## EXERCISE
Repeat each entry as written, dropping any picture you find.

## INFORMATION
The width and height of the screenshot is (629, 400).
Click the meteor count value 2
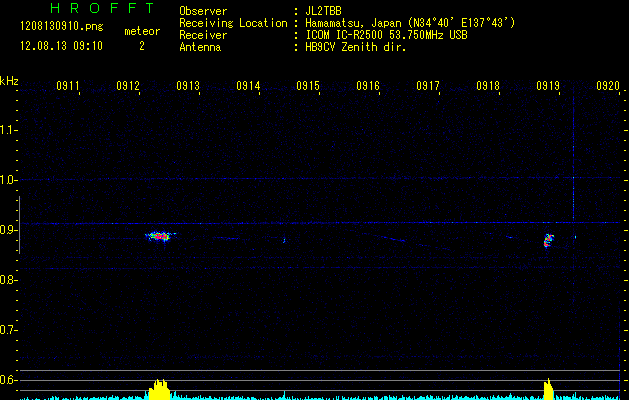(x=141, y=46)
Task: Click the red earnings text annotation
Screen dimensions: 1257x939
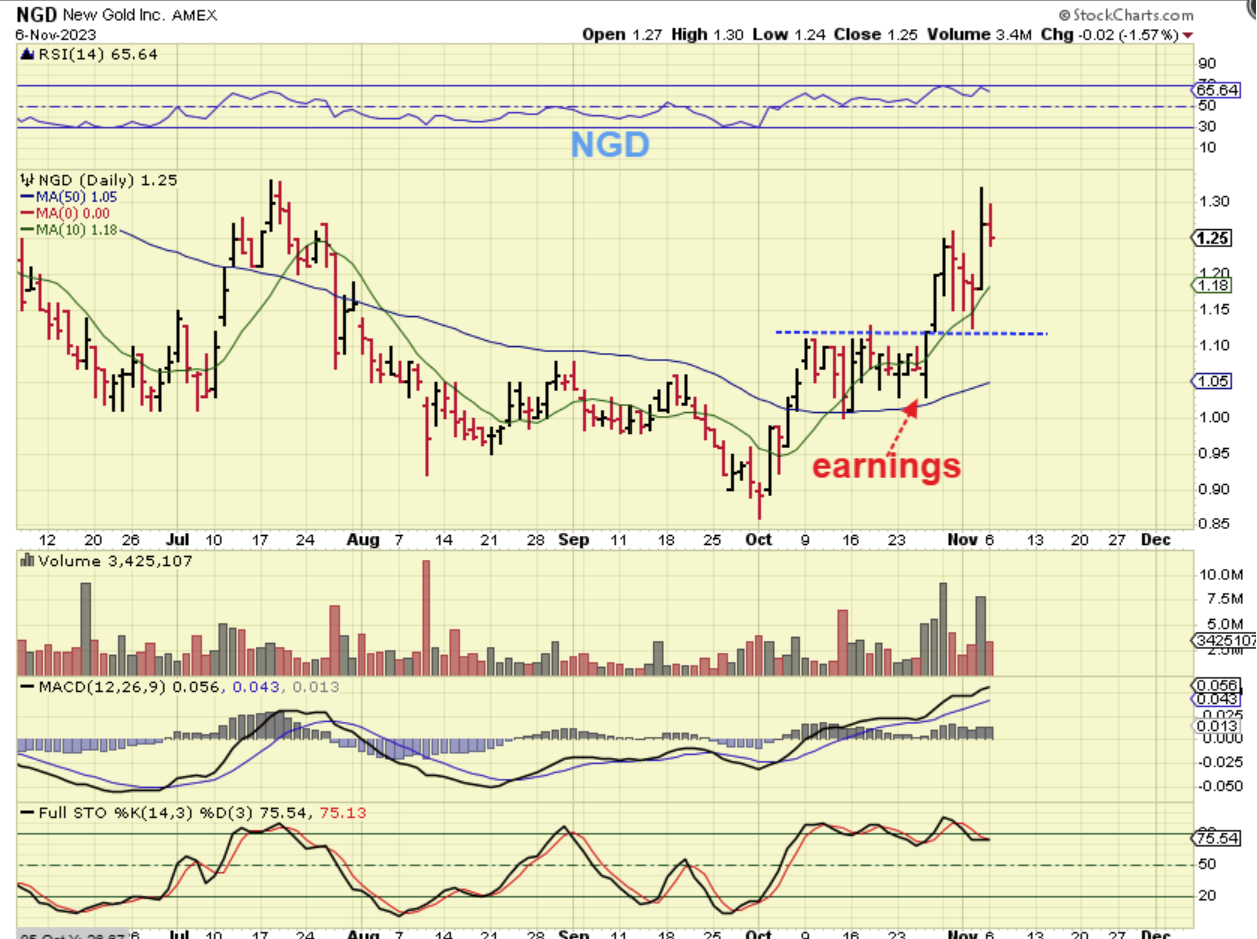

## FINISHED TASK
The width and height of the screenshot is (629, 400).
Click the meteor count value 2
(x=141, y=46)
Task: Click the red earnings text annotation
Screen dimensions: 1257x939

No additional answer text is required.